F-16s were also employed by NATO during Bosnian peacekeeping operations in 1994–95 in ground-attack missions and enforcing the no-fly-zone over Bosnia (Operation Deny Flight). The first incident took place on 28 February 1994, four J-21 and two IJ-21 Jastrebs, and two J-22 Oraos had violated the no-fly-zone to conduct a bombing run on Novi Travnik. The pilots of the two J-22s spotted the F-16s above them and after their attack, they left the area in low-level flight towards Croatia, where the U.S. jets could not follow. Meanwhile, the rest of the group was engaged and attacked, first by two USAF F-16Cs, which scored three kills. The remaining J-21 was destroyed by a different pair of USAF F-16Cs. Of the six Yugoslavian jets engaged, four were shot down (one by AMRAAM and the others by Sidewinders). On 2 June 1995, one F-16C was shot down by a Serb 2K12 Kub SAM (NATO reporting name: SA-6 "Gainful") while on patrol over Bosnia. Its pilot, Scott O'Grady, ejected and was later rescued by USMC CH-53 Sea Stallion helicopter on 8 June.

**Problems to solve**
1 > In the passage on F-16s over Bosnia, on what date was pilot Scott O'Grady rescued?
2 > Say whether each statement agrees with the passage on F-16s over Bosnia, answering yes or no and quoting the deciding words. (a) After their attack, the two J-22 pilots flew toward Croatia. (b) All four of the downed Yugoslavian jets were hit by Sidewinders. (c) A USMC CH-53 Sea Stallion helicopter rescued Scott O'Grady.
3 > List every aircraft type named in the passage on F-16s over Bosnia, counting the F-16 and F-16C as one.

**Dataset content**
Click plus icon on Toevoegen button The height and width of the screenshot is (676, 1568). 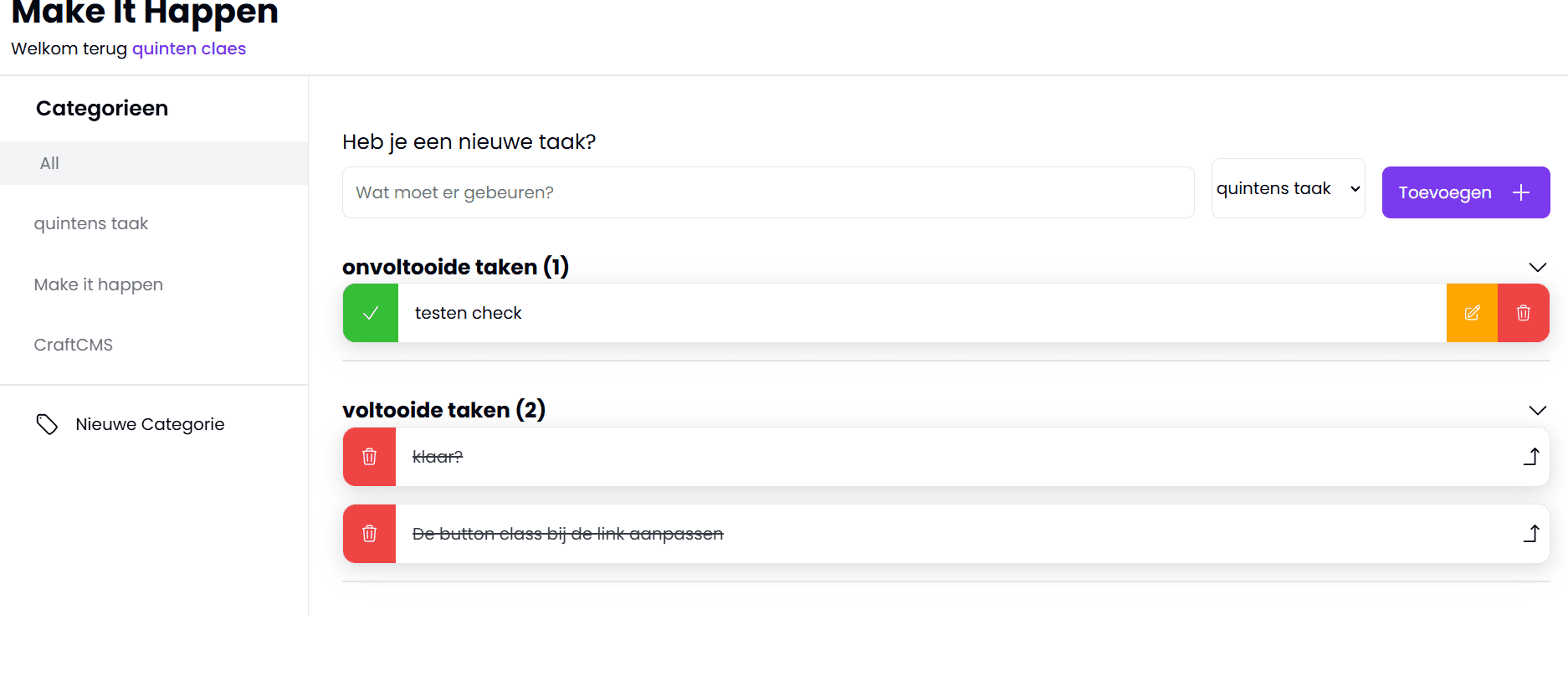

**Solutions in order**
1 > 8 June

2 >
(a) Yes: "they left the area in low-level flight towards Croatia"
(b) No: "one by AMRAAM and the others by Sidewinders"
(c) Yes: "was later rescued by USMC CH-53 Sea Stallion helicopter"

3 > F-16 (F-16C), J-21 Jastreb, IJ-21 Jastreb, J-22 Orao, CH-53 Sea Stallion